Which means that we move to Step 2b: we issue a waiver.

But we do not forget what a waiver actually means here, and what responsibilities it places on all of us, collectively, in terms of action we must take in future to correct the architectural risk. In particular, it does not mean that we simply throw up our hands in the air and say “oh well, it doesn’t matter” – because clearly it does matter, because equally-clearly that usage of the term will not make sense to anyone outside of the ‘in-group’ cabal. Instead, the waiver says that we must take action to correct the fault – exactly as with any other type of architectural fault.

Which brings us to Step 3. What we actually need in this case is the metaphoric equivalent of a full ‘Cease & Desist’ order, to demand that people not only stop all use of this misleading usage of the terms, but take action to correct all materials in which either of those two misleading usages occur. For example, TOGAF would need to be rewritten from scratch: given the natural-meaning, it wouldn’t be allowed to use the term ‘enterprise-architecture’ just about anywhere in the whole document, and ‘Phase B: Business Architecture’ would either cease to exist, or be reconstructed as a proper multi-domain structure, within which ‘the architecture of the business of the business’ is merely one amongst many other domains that can impact upon IT.

Let’s not beat about the bush here: that is what needs to happen. Anything less represents not only only an architectural risk on a major scale, but an ongoing risk whose impacts increase exponentially with every passing day.

Sadly, Reality Department indicates we’re very unlikely to get this – not least because it would require Open Group, CapGemini, Federal Enterprise Architecture, Gartner, Zachman and all the rest to recall every scrap of their past publications on ‘enterprise’-architecture, and rewrite the whole darn lot.
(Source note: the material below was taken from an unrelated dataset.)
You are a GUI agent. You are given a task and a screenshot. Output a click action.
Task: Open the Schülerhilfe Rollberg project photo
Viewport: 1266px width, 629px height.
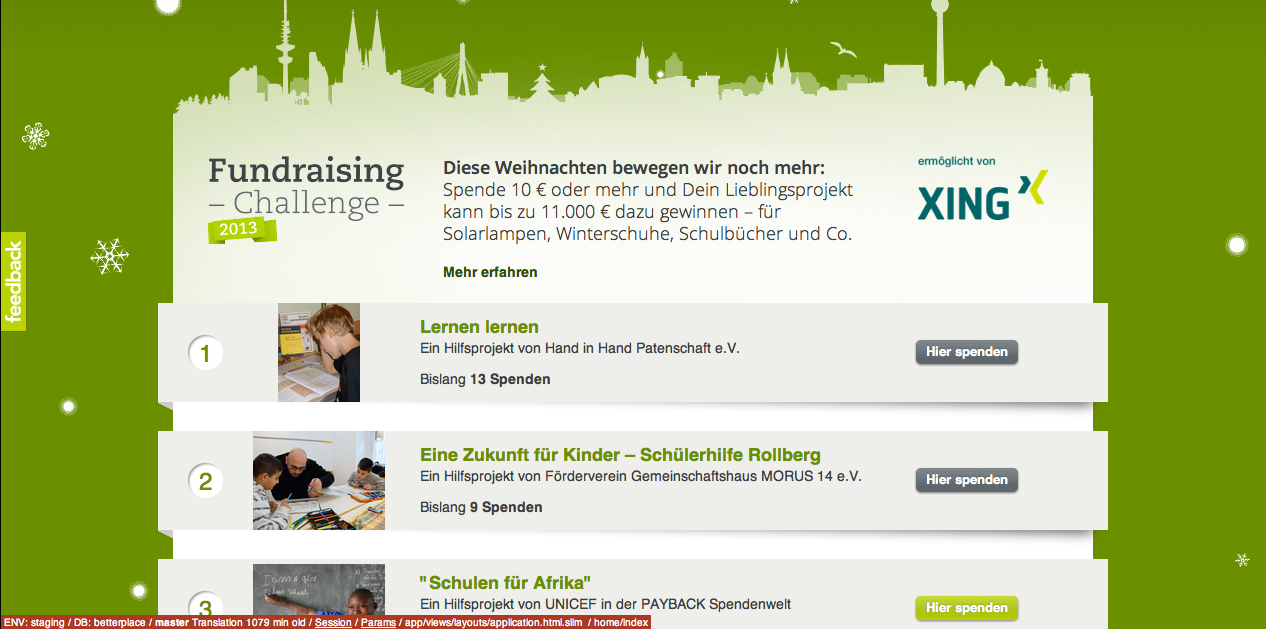pos(319,480)
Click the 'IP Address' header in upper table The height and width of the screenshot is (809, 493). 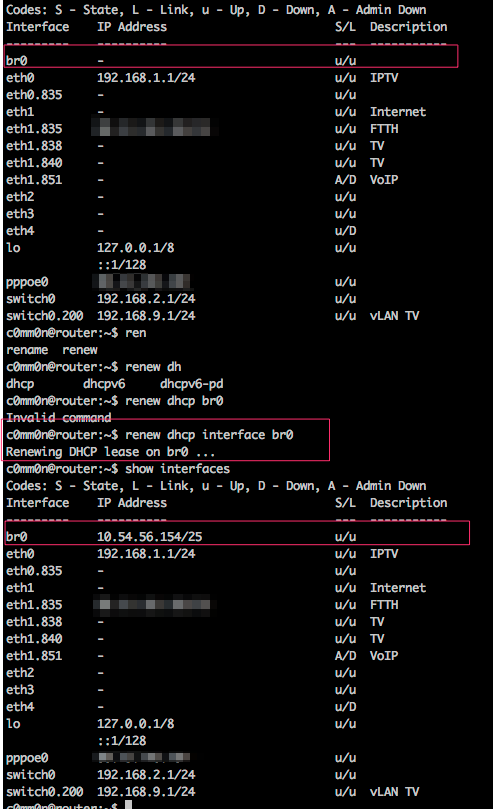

But we need to say, and continue to insist, that this is what needs to happen in future. We do not simply allow them to continue promulgating these (and many other) fundamentally-wrong term-usages in the enterprise-architecture space.

That’s Data Architecture 101, as applied in a perfectly straightforward way to current ‘enterprise’-architecture – what the Americans call ‘eating our own dogfood’.

And if we aren’t willing to do it to our own work, why on earth should anyone else trust us to do it to theirs?

Pretty simple, really.

So, whatcha gonna do about it, folks?

One separate but related and very important addendum: I am not knocking TOGAF in itself here, nor anything or anyone else in the IT-architecture space. IT-architecture is extremely important, and Open Group and others have been doing sterling work in that space for many years. To my mind, no-one should doubt this, and I’m very happy to sing their praises on that part of the work, and invite and encourage others to do likewise.

All that I’m saying is that what TOGAF etc call ‘enterprise-architecture’ should not be called ‘enterprise-architecture’, for the simple reason that it is not ‘the architecture of the enterprise’.

Likewise the somewhat jumbled collection of bits-and-pieces that TOGAF and its ilk call ‘business-architecture’ should not be called ‘business-architecture’, for the simple reason that it is not ‘the architecture of the business’.

[The latter point should be obvious when we consider that TOGAF’s ‘business-architecture’ assumes that the entirety of the non- IT executive – in other words, the CEO, CFO, COO, CMO, CHO and any non-IT CTO, and all of their respective domains – can all meaningfully be lumped together as ‘the business’, with only IT needing aany differentiation from the rest. Anyone who’s had any dealings at executive-level will know that it’s, uh, not quite as simple as that? :wry-grin: ]

Best leave it there for now, I guess. Over to you?